**TASK INSTRUCTIONS:**
**A.** In the BART summarization walkthrough, what value is given for max_length when the input article is tokenized?
**B.** Continue the BART summarization walkthrough from the point where it stops.

**QUOTED PASSAGE:**
--- START ---
We tokenize the input news article using the tokenizer (BartTokenizer). Tokenization is the process of breaking down the text into smaller units called tokens, which the model can understand. Here, we specify the maximum length of the input text (max_length) and use the tokenizer to convert the text into a format suitable for the model (return_tensors="pt").

In [4]:
# Step 3: Tokenize the input text
inputs = tokenizer([news_article], max_length=1024, return_tensors="pt", truncation=True)



When generating text, such as in text summarization or text completion tasks, the max_length parameter controls the maximum length of the generated output. This helps in controlling the length of the generated text and ensuring that it is concise and relevant.

### Generating the Summary:

We use the pre-trained BART model (BartForConditionalGeneration) to generate a summary of the input news article. We pass the tokenized input text to the model's generate() method, along with parameters such as the maximum and minimum length of the summary, the length penalty, and the number of beams for beam search. This generates a summary of the input text.

**inputs["input_ids"]:**

This parameter specifies the input token IDs obtained from tokenizing the input text. It represents the input sequence encoded as token IDs, which are numerical representations of the tokens according to the model's vocabulary.

**length_penalty=2.0:**

This parameter applies a penalty to the length of the generated output sequence during decoding. It helps in controlling the trade-off between length and quality of the generated summary. A higher penalty value encourages the model to produce shorter summaries, while a lower penalty value encourages longer summaries. In this case, a length penalty of 2.0 is applied.
--- END ---
**ENTRIES:**
--- START ---
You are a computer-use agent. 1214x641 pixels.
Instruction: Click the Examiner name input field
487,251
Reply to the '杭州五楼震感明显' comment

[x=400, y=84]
--- END ---
--- START ---
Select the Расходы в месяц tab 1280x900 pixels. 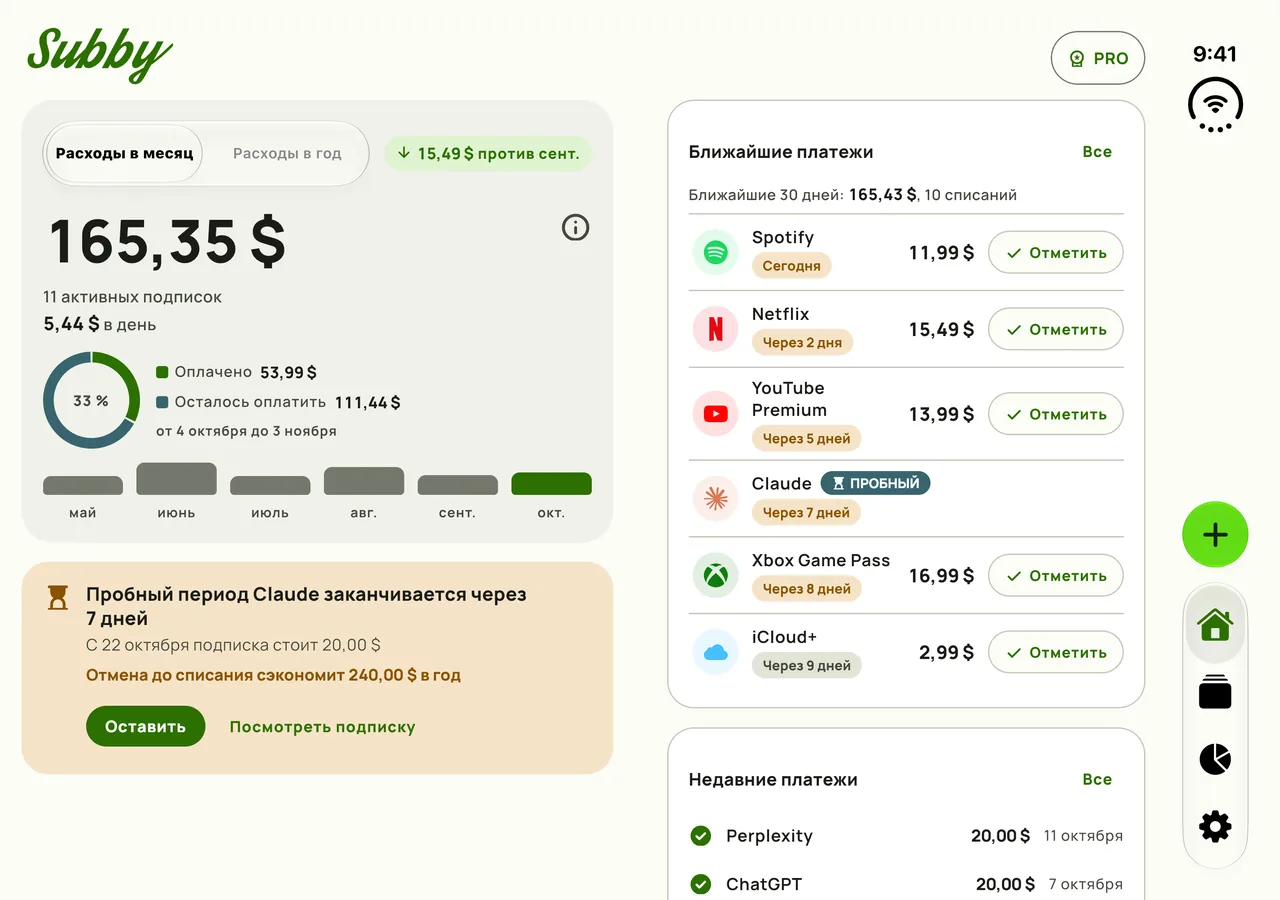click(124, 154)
--- END ---
--- START ---
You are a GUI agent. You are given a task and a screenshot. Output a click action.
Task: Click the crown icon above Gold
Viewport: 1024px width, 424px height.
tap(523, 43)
--- END ---
**THE RESPONSES:**
**A.** 1024

**B.**
**num_beams=4:**

This parameter controls the number of beams used in beam search decoding. Beam search is a search algorithm used to generate multiple possible sequences of tokens during decoding, and beams are the number of sequences considered at each step of decoding. A higher number of beams can lead to more diverse but slower decoding, while a lower number of beams can lead to faster but less diverse decoding. In this case, 4 beams are used in beam search decoding.

**early_stopping=True:**

This parameter enables early stopping during decoding. Early stopping terminates the decoding process when all beams have reached the end-of-sequence token or when a specified condition is met. It helps in improving decoding efficiency and avoiding unnecessary computation. In this case, early stopping is enabled, which means decoding will stop when all beams have reached the end-of-sequence token.

In [5]:
# Step 4: Generate the summary
summary_ids = model.generate(inputs["input_ids"], max_length=150, min_length=40, length_penalty=2.0, num_beams=4, early_stopping=True)




####Decoding and Printing the Generated Summary:

Finally, we decode the generated summary from its tokenized form into human-readable text using the tokenizer (BartTokenizer). We remove any special tokens (such as padding tokens) from the summary, and then print the generated summary to the console.

In [6]:
# Step 5: Decode and print the generated summary
summary = tokenizer.decode(summary_ids[0], skip_special_tokens=True)
print("Generated Summary:")
print(summary)

Generated Summary:
India beat Australia by 8 wickets in the fourth Test at the Melbourne Cricket Ground. The victory is only the second time in history that India has won a Test match at the MCG. India has leveled the four-match Test series against Australia.